● TASK DATA:

---------------

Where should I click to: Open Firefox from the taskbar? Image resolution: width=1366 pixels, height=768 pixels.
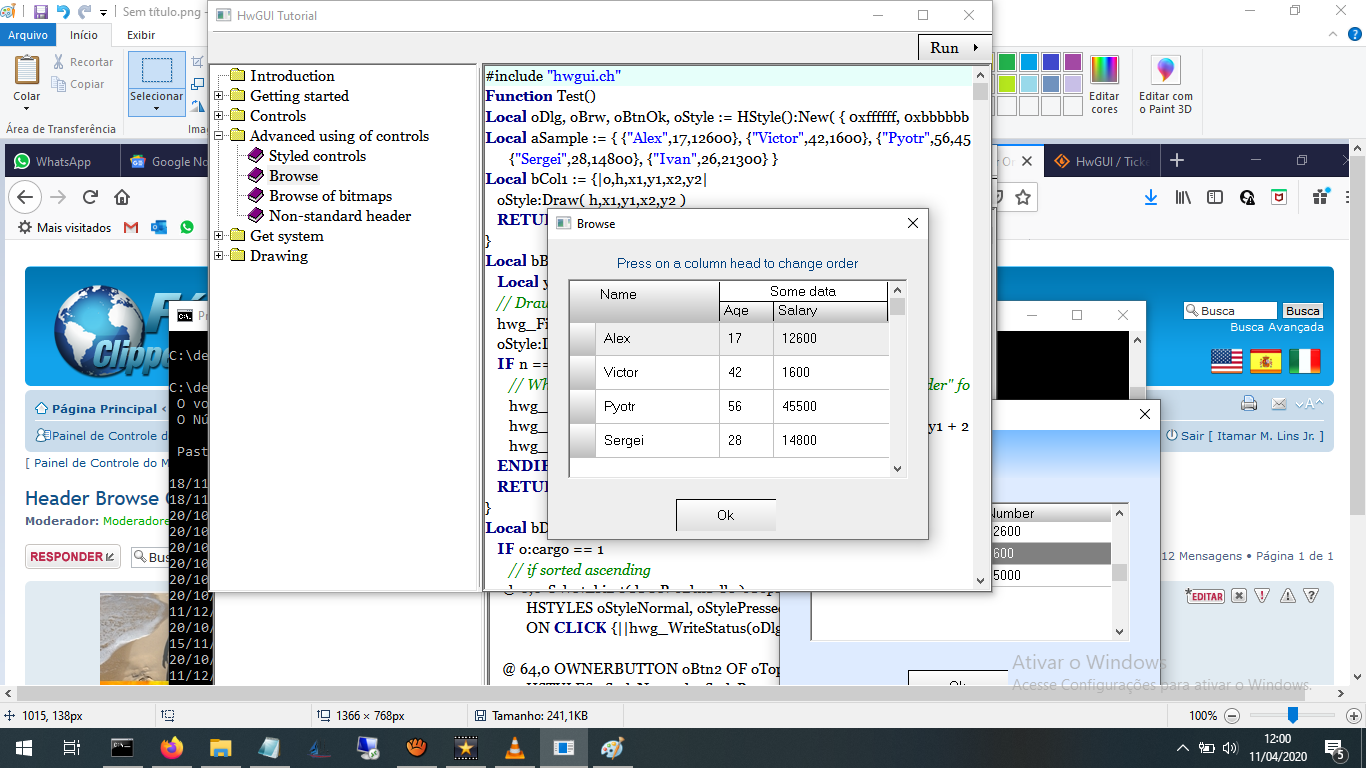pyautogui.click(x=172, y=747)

---------------

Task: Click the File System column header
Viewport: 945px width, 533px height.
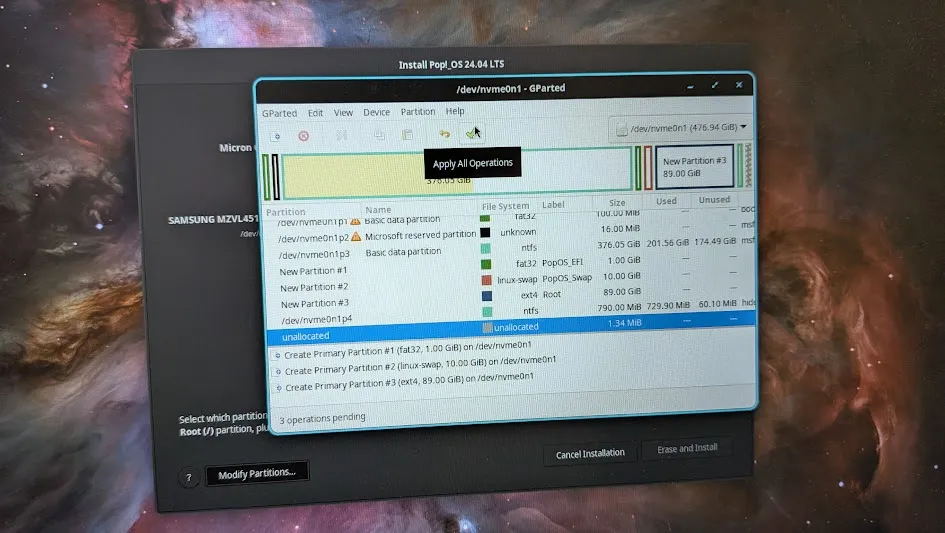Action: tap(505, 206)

---------------

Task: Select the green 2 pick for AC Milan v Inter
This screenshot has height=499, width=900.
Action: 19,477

---------------

● TO DO: Reproduce the lines verbatim, starting at the line containing "Task: Select the" and ending at the line containing "Action: 19,477".

● RIGHT ANSWER:
Task: Select the green 2 pick for AC Milan v Inter
This screenshot has height=499, width=900.
Action: 19,477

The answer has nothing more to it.